◆ **Problem to solve**
Nothing is to be altered. Print each record in full.

======== Study material

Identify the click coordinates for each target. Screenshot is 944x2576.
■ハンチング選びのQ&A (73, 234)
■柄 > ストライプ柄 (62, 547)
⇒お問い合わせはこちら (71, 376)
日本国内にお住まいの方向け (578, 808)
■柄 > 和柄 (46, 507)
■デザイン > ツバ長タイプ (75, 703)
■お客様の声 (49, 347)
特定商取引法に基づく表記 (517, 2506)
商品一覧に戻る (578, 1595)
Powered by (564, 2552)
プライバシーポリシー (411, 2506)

================

◆ **Solution to this task**
Identify the click coordinates for each target. Screenshot is 944x2576.
■ハンチング選びのQ&A (73, 234)
■柄 > ストライプ柄 (62, 547)
⇒お問い合わせはこちら (71, 376)
日本国内にお住まいの方向け (578, 808)
■柄 > 和柄 (46, 507)
■デザイン > ツバ長タイプ (75, 703)
■お客様の声 (49, 347)
特定商取引法に基づく表記 (517, 2506)
商品一覧に戻る (578, 1595)
Powered by (564, 2552)
プライバシーポリシー (411, 2506)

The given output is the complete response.